April 23, 2026

Health Plan Types, Explained: Fully Insured vs. Self-Funded vs. Level-Funded

OneVeracity

Editorial team

When it comes to adopting a health plan for an organization, many brokers and decision-makers choose a traditional fully insured plan. However, these types of plans often no longer meet the needs of many organizations that prioritize transparency, control, and long-term cost stability.

Thankfully, in today’s modern market, there are more options to address rising healthcare costs and employer demand for greater flexibility. Understanding the differences between fully insured, self-funded, and level-funded plans is essential to guiding clients and employers toward smarter and more sustainable healthcare solutions.

What is a Fully Insured Health Plan?

This type of plan is typically the one that is most familiar to brokers and employers. In a fully insured plan, the employer pays a fixed monthly premium to an insurance carrier, which assumes full responsibility for claims.

Pros:

  • Predictable monthly costs
  • Minimal risk management for the employer

Cons:

  • Limited flexibility in plan design
  • Higher long-term cost
  • Inability to manage claims affects the ability to improve cash flow

Fully insured plans offer simplicity, but they often limit an employer’s ability to proactively manage factors that increase health plan costs.

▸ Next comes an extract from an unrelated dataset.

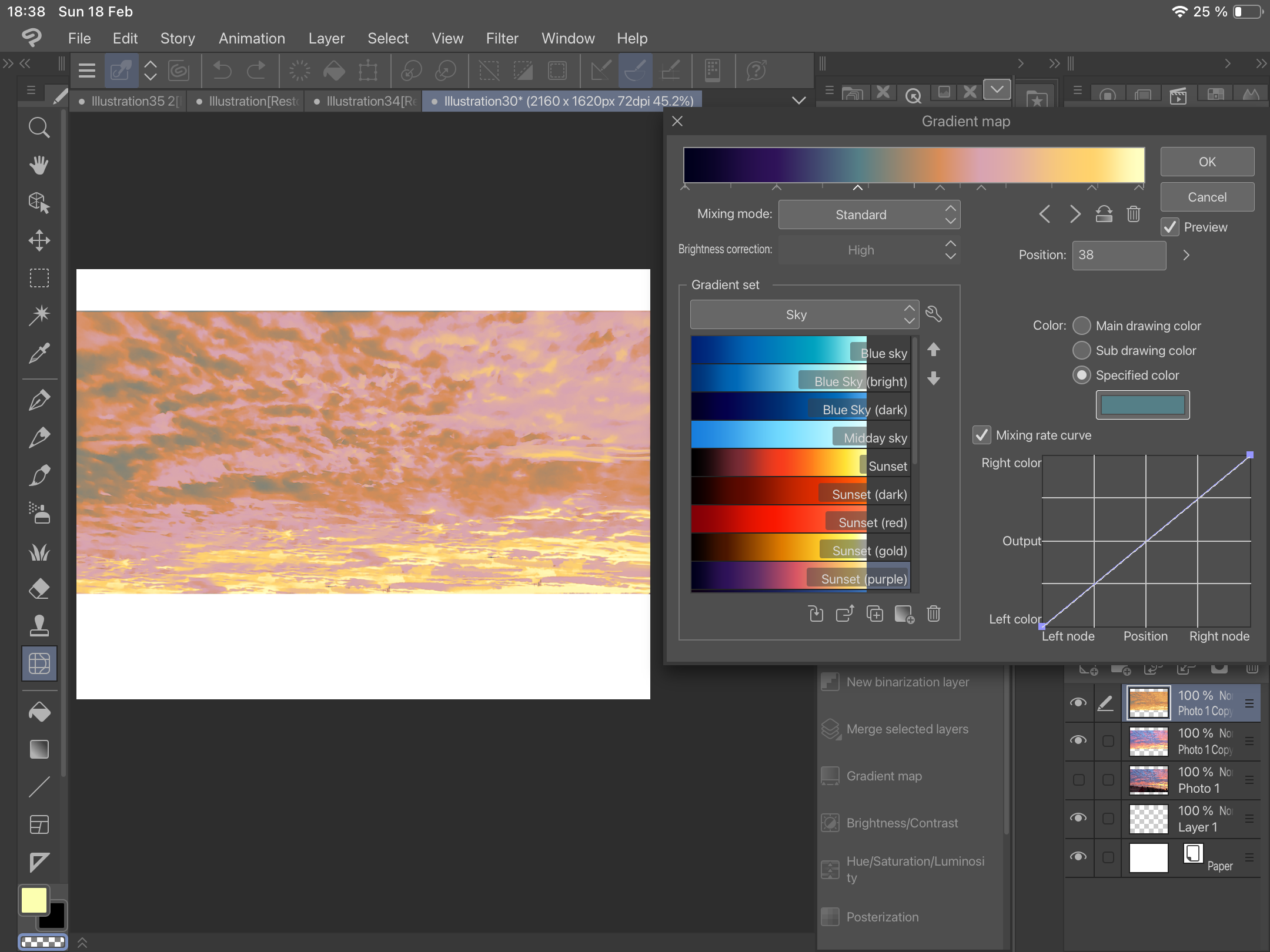Open the Filter menu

What is a Self-Funded Health Plan?

In a self-funded plan, the organization assumes financial responsibility for claims and pays them as they occur, typically with operational support from a third-party administrator (TPA). The TPA manages workflows such as claims processing, network access, and member support. This allows the employer to maintain control and transparency without building internal health plan infrastructure.

Pros:

  • Greater control over plan design
  • Full access to detailed claims and utilization data
  • Potential for significant cost savings
  • Flexibility to implement proactive cost-containment strategies
  • TPA manages daily plan operations
  • Better control of cash flow through stop-loss coverage

Cons:

  • Requires thoughtful and active risk management

For employers who are willing and able to actively manage risk, self-funded plans offer unmatched transparency and control.

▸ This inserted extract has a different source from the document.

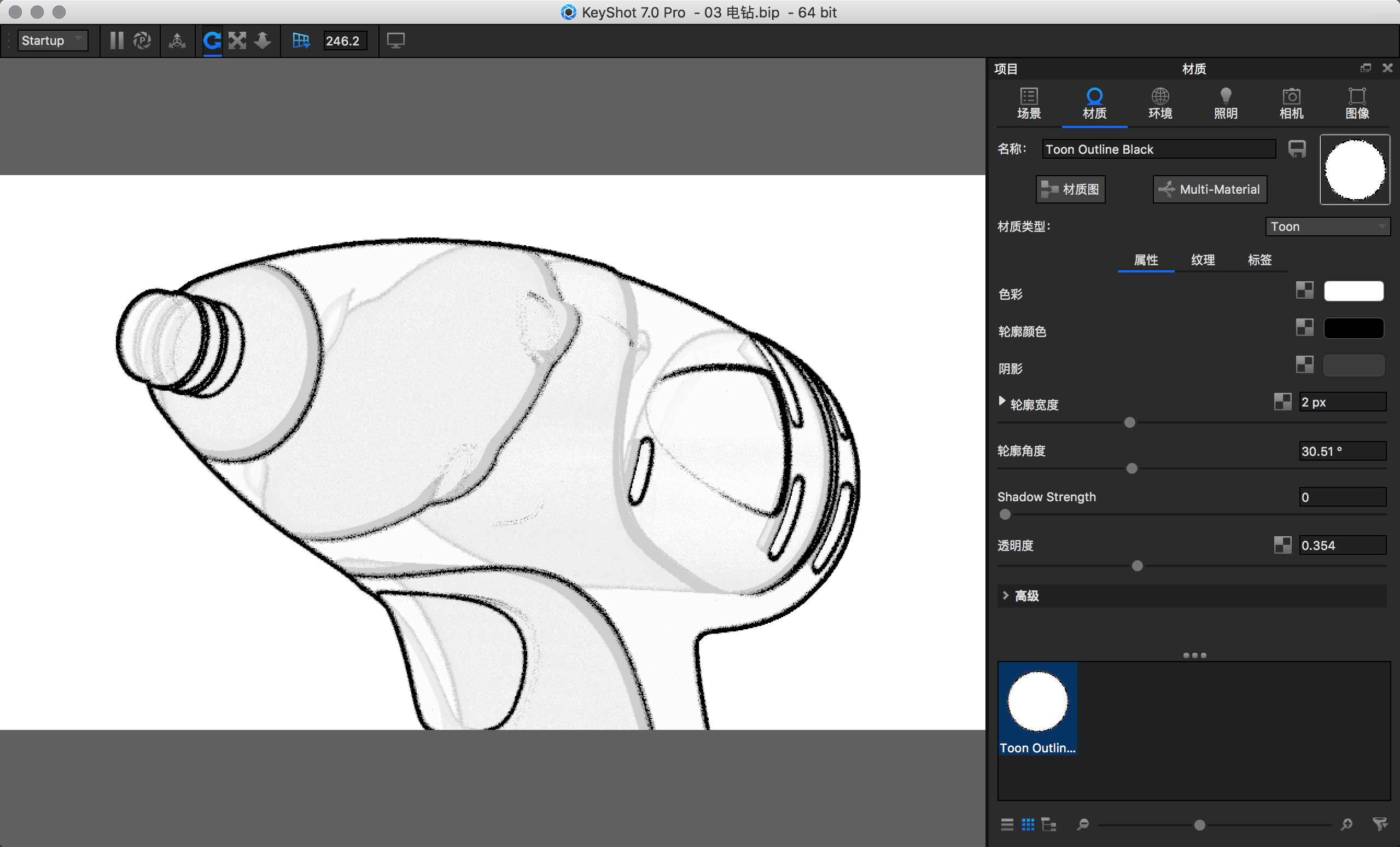Open the 材质类型 Toon dropdown

1327,226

What is a Level-Funded Health Plan?

Level-funded plans combine elements of fully insured and self-funded models. Employers pay a fixed monthly amount that covers expected claims, stop-loss coverage, and administrative costs, while maintaining control over other aspects of the plan, such as claims data. A TPA also plays a crucial operational role by managing claims, networks, and member services.

Pros:

  • Predictable monthly costs
  • Refund potential if claims run lower than expected
  • Access to claims data
  • Lower risk than full self-funding
  • Operational support from a TPA

Cons:

  • Less control and customization compared to full self-funding
  • Requires some risk tolerance

For small- and mid-sized employers interested in exploring alternative funding, level-funded plans can be the first step away from fully insured plans.

Why Brokers Are Driving Self-Funded and Level-Funded Plan Adoption

In today’s shifting market, many brokers, consultants, and other benefits decision-makers are increasingly guiding employers toward self-funded and level-funded plans.

Some of the key factors driving this shift include:

  • Rising healthcare costs and increasingly high deductibles, leading to high waiver or employee opt-out rates
  • Desire to customize benefits and plan design to meet workforce preferences
  • Need for data-driven decision-making to improve long-term plan performance

For brokers, these more flexible models offer the chance to differentiate with innovative solutions tailored to client needs.

A Real Success Story: Moving Seamlessly from Fully Insured to Self-Funded

Before partnering with OneVeracity, a public sector employer faced unsustainable premium increases under their fully insured plan, including a 29% rate increase. Looking for long-term stability, the employer partnered with OneVeracity to transition to a self-funded model that combined stop-loss coverage with integrated care and other cost controls.

The Impact

  • Over 30% lower total plan costs compared to remaining fully insured with flat renewals
  • Nearly 40% lower costs compared to 5% annual premium increases with their previous carrier
  • Greater transparency across claims, pharmacy, and care delivery
  • Improved member navigation, support, and clinical outcomes

With our unique integrated approach, OneVeracity helped transition the employer to a more predictable plan with increased control. This client has remained with OneVeracity since 2020, showing the long-term sustainability of a self-funded plan.

How OneVeracity Supports Brokers and Employers

Whether you’re just starting to explore alternative funding options or are ready to make the transition, OneVeracity supports brokers and employers through every stage of plan evaluation and implementation.

As a strategic partner, we offer tools, resources, and consultative support for transitions to self- or level-funded plans. Once you’re ready to make the switch, OneVeracity offers:

  • Benefits management focused on streamlined administration and risk solutions
  • Pharmacy cost management to reduce medication spend
  • Care solutions to improve clinical outcomes
  • Onsite health centers to improve member access and engagement
  • Advanced analytics and reporting to optimize plan performance

The Bottom Line

While traditional fully insured plans offer simplicity, they often come at a higher cost and with limited control. Self-funded and level-funded plans provide employers with greater flexibility, transparency, and potential savings when paired with the right risk management and care strategies.